She looked him up and down with a single flashing glance of clear scorn. "How much do you think I am going to put up with?" she said.

He leaned his arms upon the rail in an attitude of supreme complacence. "I may be the villain of the piece," he observed, "but I have no desire to be melodramatic. I have come over here to talk to you quietly and sensibly about the future. Of course if you—"

"What have you to do with my future?" she thrust in fiercely. She would have given all she had to be calm at that moment, but calmness was beyond her. Though her fear had utterly departed, she was quivering with indignation from head to foot.

Hunt-Goring kept his face turned downwards towards the swirl of water that leaped by them. He was quite plainly prepared for the question.

"Since you ask me," he responded coolly, "I should say—a good deal."
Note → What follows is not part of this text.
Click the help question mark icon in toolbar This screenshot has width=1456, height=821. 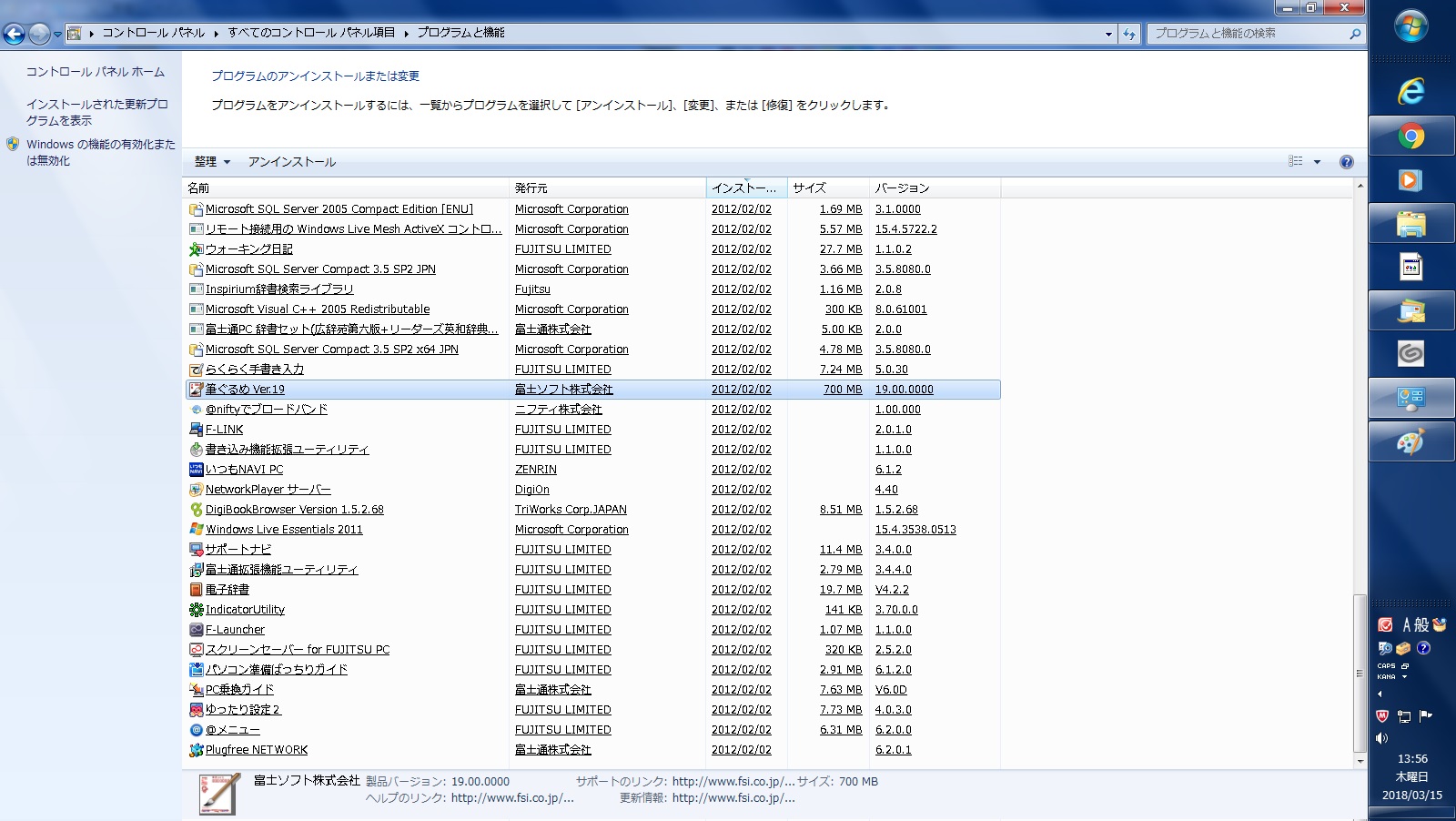1346,162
"In what way?" she demanded.

She could see that he was still smiling—that maddening, perpetual smile, and she thought that her sheer abhorrence of the man would choke her. But with all her throbbing strength she held herself in check.

He did not answer her at once. She waited, compelling herself to silence.

At length quite calmly he turned and faced her. "Well now, Olga, listen to me," he said. "I am a good deal older than you are, but I am still capable of a certain amount of foolishness. What I am now going to say to you, I have wanted to say for some time, but you have been so absurdly shy with me that—as you perceive—I have been obliged to resort to strategy to obtain a hearing."

He paused, for Olga had suddenly gripped the rail as if she needed support. Her face was deathly, but out of it the pale eyes blazed in fierce questioning.

"What do you mean?" she said. "What strategy?"

He laid his hand upon hers and gripped it hard. "Don't be hysterical!" he said. "I am paying you the compliment of treating you like a woman of sense."

She shrank away from him, but he continued to grip her hand with brutal force till the pain of it reached her consciousness and sent the blood upwards to her face. Then he let her go.

"Yes," he said coolly, "I have been laying my mine for some time now. It has not been particularly easy or particularly pleasant, but since I considered you worth a little trouble I did not grudge it. The long and the short of it is this: I fell in love with you last winter. You may remember that I caught your brothers poaching on my ground, and you came to me to beg them off. Well, I granted your request—for a consideration. You may remember the consideration also. You had been at great pains to snub me until that episode. I made you pay for the snubbing. I imposed a fine—do you remember?"

"I have loathed you ever since," she broke in.

"Oh, yes," he said. "I know that. That was what started the mischief. I am so constituted that resistance is but fuel to the flame. In that respect I believe I am not unique. It is a by no means remarkable trait of the masculine character, you will find. Well, I made you pay. It was to be two kisses, was it not? You gave me one, and then for some reason you fled. That left you in my debt."

"It is a debt I will never pay!" she declared passionately. "I will die first!"

He laughed. There was something in his eyes—something intolerable—that made her avert her own in spite of herself. In desperation she glanced around for Violet.

"She is asleep," said Hunt-Goring.

She turned on him then like a fury. "You mean you have drugged her!" she cried.

He shrugged his shoulders. "Not to that extent. You can wake her if you wish, but I think you had better hear me out first—for her sake also. It is better for all parties that we should come to a clear understanding."

With immense effort she controlled herself. "Very well. What do you wish me to understand?"

"Simply this," said Hunt-Goring. "I know very well that your engagement to Wyndham was simply a move in the game, and that you have not the faintest intention of marrying him. That is so, I think?"

She was silent, taken by surprise.

"I thought so," he continued. "You see, I am not so easy to hoodwink. And now I am going to act up to my villain's role and break that engagement of yours—which is no engagement. To put it quite shortly and comprehensibly—I am going to marry you myself."

She stared at him in gasping astonishment. "You!" she said. "You!"

He laughed into her eyes of horror. "You will soon get used to the idea," he said. "You see, Wyndham doesn't really want you, and I do. That is the one extenuating circumstance of my villainy. I want you so badly that I don't much care what steps I take to get you. And so long as you continue to hate me as heartily as you do now, just by so much shall I continue to want you. Is that quite plain?"

She was still staring at him in open repulsion. "And you think I would marry you?" she said breathlessly. "You think I would marry you?"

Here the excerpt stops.